A vereadora Atena Roveda (Psol) alertou para o agravamento da vulnerabilidade da população LGBTQIA+ no estado. “Desde a pandemia e das enchentes, o acesso aos direitos básicos como saúde, moradia e emprego se tornou ainda mais difícil. A contradição é termos um governador que se diz gay, mas com pouquíssimos instrumentos de políticas públicas.”
Roveda defendeu a mobilização coletiva. “Estamos em um momento bem complexo. Entendemos que as paradas ou qualquer esforço que exista na sociedade gaúcha para reunir as LGBTs, as famílias das LGBTs, instituições que apoiam, é importante. Esse evento marca um processo de luta, da retomada do acesso ao básico. A minha mensagem é de esperança. Existe forma de construir uma sociedade plural. Só queremos viver, trabalhar, ocupar espaços e ser felizes.”

Atena também comentou o conservadorismo gaúcho: “Porto Alegre tem especificidades demográficas e históricas que impactam essa agenda. Temos dificuldade em unificar territórios, especialmente depois das enchentes. É preciso entender que a pauta LGBT é parte da pauta da população em geral.”
Parada como ato político: resistência e visibilidade
O vereador Giovani Culau (PCdoB) afirmou que a parada é um espaço de resistência frente à ascensão da extrema direita. “A população LGBT tem sido alvo dessa onda conservadora. A parada é mais do que celebração: é instrumento de luta. Nunca aprovamos no Congresso um projeto de lei que garanta nossa cidadania, e os poucos avanços estão sob ameaça.”
Culau conectou a pauta LGBT a outras lutas sociais: “Estamos aqui também contra o genocídio em Gaza, pelo fim do trabalho precarizado 6×1, contra o imperialismo. A soberania nacional também passa por nós. A população LGBT sempre esteve na linha de frente dessas lutas.”

Ele destacou o caráter seguro do evento. “Vivemos no país que mais mata pessoas trans. A parada é um espaço seguro para sermos quem somos, expressarmos amor, afeto e resistência. É bonito ver famílias inteiras na Redenção fortalecendo essa luta.”
A vereadora Grazi Oliveira (Psol) reforçou que o Rio Grande do Sul é um estado marcado por machismo, racismo e homofobia. “A parada é um ato político que traz visibilidade às nossas lutas. Há uma ausência profunda de políticas públicas e um abandono por parte do Estado. Precisamos resistir e ocupar espaços.”
Conforme pontua Oliveira, ser diferente hoje na sociedade incomoda. “A gente tem que resistir. E uma das formas de resistir é estar aqui, esse momento de parada, fazendo com que a comunidade possa nos ver, nos reconhecer e nos respeitar.”
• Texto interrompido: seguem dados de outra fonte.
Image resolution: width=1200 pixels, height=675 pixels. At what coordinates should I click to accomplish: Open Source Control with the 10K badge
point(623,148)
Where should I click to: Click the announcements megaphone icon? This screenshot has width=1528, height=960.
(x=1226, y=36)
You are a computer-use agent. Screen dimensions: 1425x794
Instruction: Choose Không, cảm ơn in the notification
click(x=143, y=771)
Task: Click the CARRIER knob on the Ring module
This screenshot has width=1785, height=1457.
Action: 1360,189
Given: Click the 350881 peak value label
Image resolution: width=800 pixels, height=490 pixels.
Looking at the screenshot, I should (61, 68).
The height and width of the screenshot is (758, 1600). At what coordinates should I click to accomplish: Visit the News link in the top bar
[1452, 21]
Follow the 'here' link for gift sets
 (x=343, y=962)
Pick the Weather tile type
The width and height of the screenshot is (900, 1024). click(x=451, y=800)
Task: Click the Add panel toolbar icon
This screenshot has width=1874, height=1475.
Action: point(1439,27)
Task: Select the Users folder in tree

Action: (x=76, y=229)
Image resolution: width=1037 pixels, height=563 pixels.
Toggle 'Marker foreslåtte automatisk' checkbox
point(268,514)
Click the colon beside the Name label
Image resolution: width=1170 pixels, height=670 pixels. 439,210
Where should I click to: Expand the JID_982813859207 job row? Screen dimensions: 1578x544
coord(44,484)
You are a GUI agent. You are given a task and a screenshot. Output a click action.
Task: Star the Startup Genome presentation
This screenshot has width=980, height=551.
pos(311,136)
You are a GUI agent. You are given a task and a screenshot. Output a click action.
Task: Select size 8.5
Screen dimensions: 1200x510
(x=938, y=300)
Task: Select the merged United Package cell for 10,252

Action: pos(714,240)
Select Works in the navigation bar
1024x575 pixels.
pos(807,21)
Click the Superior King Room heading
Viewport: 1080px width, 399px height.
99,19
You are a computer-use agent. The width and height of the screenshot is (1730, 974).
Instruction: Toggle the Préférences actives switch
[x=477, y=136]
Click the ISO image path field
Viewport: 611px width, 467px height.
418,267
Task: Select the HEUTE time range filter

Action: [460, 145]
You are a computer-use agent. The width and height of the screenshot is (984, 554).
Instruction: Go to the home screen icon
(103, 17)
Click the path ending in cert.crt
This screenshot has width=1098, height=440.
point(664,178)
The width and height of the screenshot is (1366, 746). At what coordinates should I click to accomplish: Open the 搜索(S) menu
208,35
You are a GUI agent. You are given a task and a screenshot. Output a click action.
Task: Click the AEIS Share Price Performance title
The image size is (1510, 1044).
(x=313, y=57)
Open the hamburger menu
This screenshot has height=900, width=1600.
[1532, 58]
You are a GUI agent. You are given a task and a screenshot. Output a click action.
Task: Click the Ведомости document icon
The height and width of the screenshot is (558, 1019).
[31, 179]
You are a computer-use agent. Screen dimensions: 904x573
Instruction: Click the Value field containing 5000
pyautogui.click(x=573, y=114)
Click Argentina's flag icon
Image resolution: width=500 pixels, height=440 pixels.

“Vivemos numa sociedade que prega um modelo único de família. Nós defendemos a relação familiar pautada no amor. E o amor acontece de várias formas, um exemplo, são os pais que vimos aqui, defendendo e ofertando abraços para todo mundo. Precisamos romper com estigmas e vencer o preconceito”, conclui Oliveira.
Um dos coordenadores e apresentadores da Parada de Luta, Roberto Seitenfus, do coletivo Desobedeça, reforçou o caráter político do evento. “A Parada de Luta é uma expressão da luta do movimento LGBT. O país é o que mais mata LGBT no mundo, e não temos uma lei aprovada no Congresso. Só o Judiciário reconhece nossos direitos.”
Sobre o RS, ele destaca avanços e desafios. “Não basta ter um governador gay, é necessário ter política pública. O estado foi pioneiro em incluir travestis e transexuais nas cotas de concursos, mas precisamos avançar. Precisamos de serviços públicos preparados, uma Brigada Militar qualificada e um mercado de trabalho que acolha. A bancada LGBT é uma conquista, mas também uma resposta ao avanço da extrema direita. Precisamos de paradas mais conscientes, que elevem a consciência e levem a luta para escolas, universidades e além da nossa bolha.”